───── TEXTE PRÉSENTÉ

Une adolescente à personnalité multiple est au centre d’une enquête sur une série de meurtres: version lounge d’un film de John Waters, Psycho Beach Party, de Robert Lee King, met en scène des beach bums à l’orientation sexuelle floue, un inspecteur travesti, et des danseuses à gogo à la Ann-Margret. Entre Yma Sumac et Mannix, cette parodie inégale tombe souvent à plat, ne trouvant pas son équilibre entre réalisme et caricature.
À une semaine de son mariage, un pompier new-yorkais demande à sa future d’essayer les joies du triolisme avec une autre femme. Elle acquiesce, à condition qu’ils fassent la même chose avec le voisin, un jeune Latino gai, qui a un oeil sur le beau pompier. Réalisé et interprété par Lane Janger, Just One Time est une comédie charmante, sans défauts majeurs, mais sans réelles qualités non plus. Heureusement, le quatuor d’acteurs est savoureux, particulièrement Jennifer Esposito, en voisine compréhensive.
Parmi les films déjà présentés à Montréal, soulignons I.K.U., de Shu Lea Cheang, délire cyber-porno montré à Fantasia 2000 (rigolo, mais pas à la hauteur des attentes); Don’t Tell Anyone, de J. Lombardi, sur les déboires d’un jeune gai péruvien (chronique de moeurs correcte, mais sans plus); et Presque rien, de Sébastien Lifshitz, sur un amour d’été entre deux adolescents (Jérémie Elkaïm et Stéphane Rideau).
Quant à Aimee et Jaguar, le film de clôture, c’est l’histoire, "incroyable, mais vraie", d’une passion amoureuse entre une journaliste juive et une mère allemande, pendant la Seconde Guerre mondiale! C’est, paraît-il, très réussi.

"God hates aids cures"

──────────

**CONSIGNE DONNÉE:**
Rédigez la suite des brèves critiques de films ci-dessus, en reprenant juste après leur dernière ligne.

───── EXTRAITS DES DONNÉES

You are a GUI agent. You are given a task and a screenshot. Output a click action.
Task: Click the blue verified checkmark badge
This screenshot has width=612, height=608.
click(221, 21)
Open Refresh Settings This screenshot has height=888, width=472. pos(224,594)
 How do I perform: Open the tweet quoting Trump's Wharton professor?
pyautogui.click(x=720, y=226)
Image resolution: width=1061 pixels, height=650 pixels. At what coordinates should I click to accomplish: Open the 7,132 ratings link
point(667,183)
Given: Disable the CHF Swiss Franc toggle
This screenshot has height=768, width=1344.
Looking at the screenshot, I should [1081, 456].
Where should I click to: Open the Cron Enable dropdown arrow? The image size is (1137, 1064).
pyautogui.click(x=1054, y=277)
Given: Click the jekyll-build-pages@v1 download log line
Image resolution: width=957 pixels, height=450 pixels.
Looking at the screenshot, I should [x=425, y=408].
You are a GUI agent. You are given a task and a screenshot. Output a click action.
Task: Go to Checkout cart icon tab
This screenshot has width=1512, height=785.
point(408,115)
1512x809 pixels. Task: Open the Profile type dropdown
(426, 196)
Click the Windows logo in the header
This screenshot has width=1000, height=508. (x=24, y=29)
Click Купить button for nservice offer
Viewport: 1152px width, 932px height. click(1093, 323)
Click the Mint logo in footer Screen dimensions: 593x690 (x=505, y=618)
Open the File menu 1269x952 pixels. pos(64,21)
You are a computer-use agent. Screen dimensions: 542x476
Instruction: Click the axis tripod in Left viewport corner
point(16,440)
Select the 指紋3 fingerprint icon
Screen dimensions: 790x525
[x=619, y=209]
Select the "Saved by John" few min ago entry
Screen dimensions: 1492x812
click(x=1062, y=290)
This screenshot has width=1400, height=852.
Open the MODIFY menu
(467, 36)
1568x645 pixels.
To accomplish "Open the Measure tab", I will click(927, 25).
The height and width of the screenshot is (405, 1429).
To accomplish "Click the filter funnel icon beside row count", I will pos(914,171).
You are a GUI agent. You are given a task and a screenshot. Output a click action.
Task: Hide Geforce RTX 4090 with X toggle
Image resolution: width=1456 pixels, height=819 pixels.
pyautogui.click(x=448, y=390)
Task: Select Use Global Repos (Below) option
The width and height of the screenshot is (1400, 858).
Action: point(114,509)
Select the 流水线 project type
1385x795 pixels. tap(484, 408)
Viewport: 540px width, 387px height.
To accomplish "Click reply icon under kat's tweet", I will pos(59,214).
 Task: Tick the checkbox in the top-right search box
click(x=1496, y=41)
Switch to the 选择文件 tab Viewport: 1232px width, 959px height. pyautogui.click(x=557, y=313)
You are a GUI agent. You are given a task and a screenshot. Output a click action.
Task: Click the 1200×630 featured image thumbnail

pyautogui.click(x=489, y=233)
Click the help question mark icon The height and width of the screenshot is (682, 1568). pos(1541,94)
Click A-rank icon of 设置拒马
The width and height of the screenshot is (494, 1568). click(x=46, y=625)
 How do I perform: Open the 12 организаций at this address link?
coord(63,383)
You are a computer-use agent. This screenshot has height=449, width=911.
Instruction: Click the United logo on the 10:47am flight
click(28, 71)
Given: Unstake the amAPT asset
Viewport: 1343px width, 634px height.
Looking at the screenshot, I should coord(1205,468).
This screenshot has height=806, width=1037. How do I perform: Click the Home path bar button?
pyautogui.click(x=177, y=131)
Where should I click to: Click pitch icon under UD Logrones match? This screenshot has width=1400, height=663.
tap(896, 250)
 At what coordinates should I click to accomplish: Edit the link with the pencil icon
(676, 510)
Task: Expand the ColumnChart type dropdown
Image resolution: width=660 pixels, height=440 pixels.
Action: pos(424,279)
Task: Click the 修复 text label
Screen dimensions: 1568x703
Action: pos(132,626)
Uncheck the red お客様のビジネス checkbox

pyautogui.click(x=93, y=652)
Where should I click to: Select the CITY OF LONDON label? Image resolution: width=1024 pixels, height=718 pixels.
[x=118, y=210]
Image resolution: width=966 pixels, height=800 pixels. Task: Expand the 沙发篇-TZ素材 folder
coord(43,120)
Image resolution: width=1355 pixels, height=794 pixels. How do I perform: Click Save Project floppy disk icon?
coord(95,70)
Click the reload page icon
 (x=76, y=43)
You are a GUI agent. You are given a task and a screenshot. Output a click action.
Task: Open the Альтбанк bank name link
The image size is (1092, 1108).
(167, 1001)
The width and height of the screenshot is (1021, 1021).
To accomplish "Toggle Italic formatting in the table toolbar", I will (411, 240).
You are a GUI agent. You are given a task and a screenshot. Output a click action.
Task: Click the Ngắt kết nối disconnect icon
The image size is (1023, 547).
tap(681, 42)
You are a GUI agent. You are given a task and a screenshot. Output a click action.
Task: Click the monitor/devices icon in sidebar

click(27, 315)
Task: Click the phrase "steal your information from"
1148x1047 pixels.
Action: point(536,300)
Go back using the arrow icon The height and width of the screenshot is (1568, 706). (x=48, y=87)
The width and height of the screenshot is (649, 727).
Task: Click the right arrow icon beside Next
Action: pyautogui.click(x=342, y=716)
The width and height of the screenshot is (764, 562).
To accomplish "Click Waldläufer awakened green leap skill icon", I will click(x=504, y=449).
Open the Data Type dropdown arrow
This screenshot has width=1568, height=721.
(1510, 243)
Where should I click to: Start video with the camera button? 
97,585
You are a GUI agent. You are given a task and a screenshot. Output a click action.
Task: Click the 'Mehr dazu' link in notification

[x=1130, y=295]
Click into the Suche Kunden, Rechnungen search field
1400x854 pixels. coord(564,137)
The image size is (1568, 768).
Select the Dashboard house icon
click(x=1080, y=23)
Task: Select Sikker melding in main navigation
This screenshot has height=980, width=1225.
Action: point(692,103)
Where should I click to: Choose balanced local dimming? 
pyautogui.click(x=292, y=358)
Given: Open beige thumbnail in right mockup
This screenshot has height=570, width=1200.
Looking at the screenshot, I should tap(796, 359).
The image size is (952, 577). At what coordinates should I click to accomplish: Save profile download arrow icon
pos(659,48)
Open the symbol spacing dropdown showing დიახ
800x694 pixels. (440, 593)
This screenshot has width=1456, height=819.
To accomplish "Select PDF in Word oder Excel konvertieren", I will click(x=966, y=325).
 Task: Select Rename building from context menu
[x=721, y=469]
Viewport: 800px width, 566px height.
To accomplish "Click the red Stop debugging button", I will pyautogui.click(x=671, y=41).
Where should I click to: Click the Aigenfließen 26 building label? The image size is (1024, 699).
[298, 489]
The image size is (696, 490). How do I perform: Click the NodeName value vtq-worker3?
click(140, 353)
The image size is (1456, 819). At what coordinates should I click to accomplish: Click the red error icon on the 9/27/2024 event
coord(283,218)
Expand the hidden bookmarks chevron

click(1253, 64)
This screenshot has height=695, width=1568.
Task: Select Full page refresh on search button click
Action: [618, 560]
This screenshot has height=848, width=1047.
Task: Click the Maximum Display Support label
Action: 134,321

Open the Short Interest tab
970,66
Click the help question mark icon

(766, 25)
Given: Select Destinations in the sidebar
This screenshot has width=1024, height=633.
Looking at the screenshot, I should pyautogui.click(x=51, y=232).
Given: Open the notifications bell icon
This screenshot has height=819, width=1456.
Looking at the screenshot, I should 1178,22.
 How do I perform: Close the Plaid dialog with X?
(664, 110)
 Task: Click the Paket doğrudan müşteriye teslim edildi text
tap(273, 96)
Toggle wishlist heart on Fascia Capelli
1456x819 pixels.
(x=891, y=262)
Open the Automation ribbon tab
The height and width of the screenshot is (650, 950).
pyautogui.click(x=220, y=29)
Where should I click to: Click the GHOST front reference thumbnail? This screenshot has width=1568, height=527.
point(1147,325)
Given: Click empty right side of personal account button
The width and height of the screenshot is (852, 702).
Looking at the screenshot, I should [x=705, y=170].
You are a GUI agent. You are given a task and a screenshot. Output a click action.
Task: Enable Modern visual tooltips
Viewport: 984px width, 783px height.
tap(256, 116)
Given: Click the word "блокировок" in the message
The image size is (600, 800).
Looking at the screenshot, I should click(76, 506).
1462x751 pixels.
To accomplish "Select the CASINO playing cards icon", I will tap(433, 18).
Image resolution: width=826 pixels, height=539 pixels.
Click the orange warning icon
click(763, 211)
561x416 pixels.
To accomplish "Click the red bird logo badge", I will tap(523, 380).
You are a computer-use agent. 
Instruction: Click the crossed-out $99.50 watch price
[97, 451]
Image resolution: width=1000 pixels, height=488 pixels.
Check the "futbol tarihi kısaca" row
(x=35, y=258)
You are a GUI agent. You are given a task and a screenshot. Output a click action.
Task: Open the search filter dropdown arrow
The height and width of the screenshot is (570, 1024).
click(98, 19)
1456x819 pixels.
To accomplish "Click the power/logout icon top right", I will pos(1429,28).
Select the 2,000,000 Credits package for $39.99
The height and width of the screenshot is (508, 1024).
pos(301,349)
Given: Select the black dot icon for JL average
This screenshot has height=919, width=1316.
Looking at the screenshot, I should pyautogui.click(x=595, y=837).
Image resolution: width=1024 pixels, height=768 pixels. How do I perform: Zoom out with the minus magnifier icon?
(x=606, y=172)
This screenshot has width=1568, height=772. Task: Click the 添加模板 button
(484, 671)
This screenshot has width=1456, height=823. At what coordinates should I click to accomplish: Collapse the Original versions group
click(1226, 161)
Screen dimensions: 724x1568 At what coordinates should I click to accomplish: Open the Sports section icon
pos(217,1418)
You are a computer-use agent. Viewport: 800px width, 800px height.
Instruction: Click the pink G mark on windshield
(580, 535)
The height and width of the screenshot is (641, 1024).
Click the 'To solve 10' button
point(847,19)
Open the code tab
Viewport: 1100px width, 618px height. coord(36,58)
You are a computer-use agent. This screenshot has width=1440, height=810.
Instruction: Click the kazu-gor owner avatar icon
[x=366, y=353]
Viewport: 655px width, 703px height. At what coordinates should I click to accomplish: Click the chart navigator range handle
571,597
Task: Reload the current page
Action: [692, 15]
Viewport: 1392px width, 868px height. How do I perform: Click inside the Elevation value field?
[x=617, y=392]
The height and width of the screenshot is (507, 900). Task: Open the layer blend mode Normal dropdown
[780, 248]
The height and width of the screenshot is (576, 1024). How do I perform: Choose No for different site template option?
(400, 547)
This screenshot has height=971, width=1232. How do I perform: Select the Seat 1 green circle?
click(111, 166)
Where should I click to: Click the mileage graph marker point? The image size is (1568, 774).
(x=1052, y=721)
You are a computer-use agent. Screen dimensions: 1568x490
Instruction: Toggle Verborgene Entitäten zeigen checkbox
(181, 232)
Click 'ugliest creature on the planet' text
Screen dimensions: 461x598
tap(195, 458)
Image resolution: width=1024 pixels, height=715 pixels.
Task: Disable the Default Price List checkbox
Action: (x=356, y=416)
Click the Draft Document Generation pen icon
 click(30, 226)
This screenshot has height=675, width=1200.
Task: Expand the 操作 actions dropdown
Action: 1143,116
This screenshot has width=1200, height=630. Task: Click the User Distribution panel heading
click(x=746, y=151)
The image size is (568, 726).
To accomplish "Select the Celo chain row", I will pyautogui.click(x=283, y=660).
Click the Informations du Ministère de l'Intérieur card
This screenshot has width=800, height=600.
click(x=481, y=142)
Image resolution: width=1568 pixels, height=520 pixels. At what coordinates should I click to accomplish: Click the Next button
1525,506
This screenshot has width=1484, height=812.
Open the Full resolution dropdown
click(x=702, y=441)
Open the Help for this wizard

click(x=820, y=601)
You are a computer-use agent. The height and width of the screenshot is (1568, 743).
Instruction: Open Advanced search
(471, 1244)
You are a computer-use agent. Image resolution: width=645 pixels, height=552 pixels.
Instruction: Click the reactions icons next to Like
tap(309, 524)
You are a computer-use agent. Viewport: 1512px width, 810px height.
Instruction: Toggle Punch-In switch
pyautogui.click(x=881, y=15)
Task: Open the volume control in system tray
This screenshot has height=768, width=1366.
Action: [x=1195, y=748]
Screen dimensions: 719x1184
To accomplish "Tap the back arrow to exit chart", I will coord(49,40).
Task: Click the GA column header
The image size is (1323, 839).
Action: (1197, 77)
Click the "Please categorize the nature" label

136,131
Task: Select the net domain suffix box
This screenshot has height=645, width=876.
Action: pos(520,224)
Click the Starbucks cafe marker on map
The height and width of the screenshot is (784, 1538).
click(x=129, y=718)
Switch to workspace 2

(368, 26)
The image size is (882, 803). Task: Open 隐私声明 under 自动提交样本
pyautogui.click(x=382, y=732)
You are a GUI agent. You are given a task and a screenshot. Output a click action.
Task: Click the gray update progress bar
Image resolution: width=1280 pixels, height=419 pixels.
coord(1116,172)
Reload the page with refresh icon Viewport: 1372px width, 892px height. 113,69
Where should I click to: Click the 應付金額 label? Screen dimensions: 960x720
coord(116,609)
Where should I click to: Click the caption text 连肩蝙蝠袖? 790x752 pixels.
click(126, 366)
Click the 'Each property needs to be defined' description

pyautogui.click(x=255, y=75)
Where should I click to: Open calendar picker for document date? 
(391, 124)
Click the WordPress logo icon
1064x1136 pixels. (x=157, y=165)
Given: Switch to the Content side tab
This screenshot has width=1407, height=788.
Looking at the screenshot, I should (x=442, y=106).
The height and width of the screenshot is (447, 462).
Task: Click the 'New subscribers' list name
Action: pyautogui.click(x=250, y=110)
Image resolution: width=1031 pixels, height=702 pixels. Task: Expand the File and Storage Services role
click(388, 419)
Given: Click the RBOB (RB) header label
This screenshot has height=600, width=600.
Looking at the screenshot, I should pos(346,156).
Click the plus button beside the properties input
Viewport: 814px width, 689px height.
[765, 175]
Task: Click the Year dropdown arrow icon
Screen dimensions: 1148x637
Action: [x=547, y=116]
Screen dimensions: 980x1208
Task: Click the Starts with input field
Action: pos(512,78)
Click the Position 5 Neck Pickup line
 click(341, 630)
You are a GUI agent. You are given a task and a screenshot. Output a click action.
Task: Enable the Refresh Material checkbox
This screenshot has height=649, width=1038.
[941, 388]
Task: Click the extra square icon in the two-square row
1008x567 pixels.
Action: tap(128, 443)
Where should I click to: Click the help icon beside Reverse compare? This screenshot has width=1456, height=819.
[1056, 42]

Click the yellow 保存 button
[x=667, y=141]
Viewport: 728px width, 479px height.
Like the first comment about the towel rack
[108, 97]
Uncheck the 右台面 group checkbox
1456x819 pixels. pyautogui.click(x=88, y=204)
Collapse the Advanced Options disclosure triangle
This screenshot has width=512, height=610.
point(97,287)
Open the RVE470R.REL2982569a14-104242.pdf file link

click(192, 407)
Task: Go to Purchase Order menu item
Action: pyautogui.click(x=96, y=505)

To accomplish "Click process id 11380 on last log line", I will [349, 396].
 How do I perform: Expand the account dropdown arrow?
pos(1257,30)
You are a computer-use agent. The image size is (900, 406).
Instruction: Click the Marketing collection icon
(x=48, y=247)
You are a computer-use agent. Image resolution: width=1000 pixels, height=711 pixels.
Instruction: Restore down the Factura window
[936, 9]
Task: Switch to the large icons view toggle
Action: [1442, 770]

──────────

**RÉPONSE À LA CONSIGNE:**
Kiefer Sutherland dans le rôle de Williams Burroughs, Courtney Love dans celui de sa femme, qu’il a accidentellement abattue, au Mexique, au début des années 50: prometteur sur papier, Beat, de Gary Walkow, déçoit. Ce film maniéré sur l’importance de Joan Burroughs au sein du petit groupe formé par Burroughs, Allen Ginsberg et Lucian Carr, et où l’amour et le désir circulent à sens unique, ne parvient pas à être autre chose qu’une carte postale sur un épisode mythique de l’histoire de la littérature américaine. Dommage, car en copie conforme de son célèbre papa, Sutherland est impressionnant dans la peau de l’auteur du Festin nu. Tourné en vidéo, Eban and Charley, de James Bolton, retrace la liaison entre un type de vingt-neuf ans, de retour chez ses parents, et un garçon de quinze ans. Vision de l’intérieur d’une relation juridiquement illégale, mais humainement plus complexe que ça, ce film, aussi morne que ses paysages, se réclame visiblement d’une esthétique à la Gus Van Sant (d’ailleurs remercié au générique), sans atteindre la maîtrise du réalisateur de My Own Private Idaho.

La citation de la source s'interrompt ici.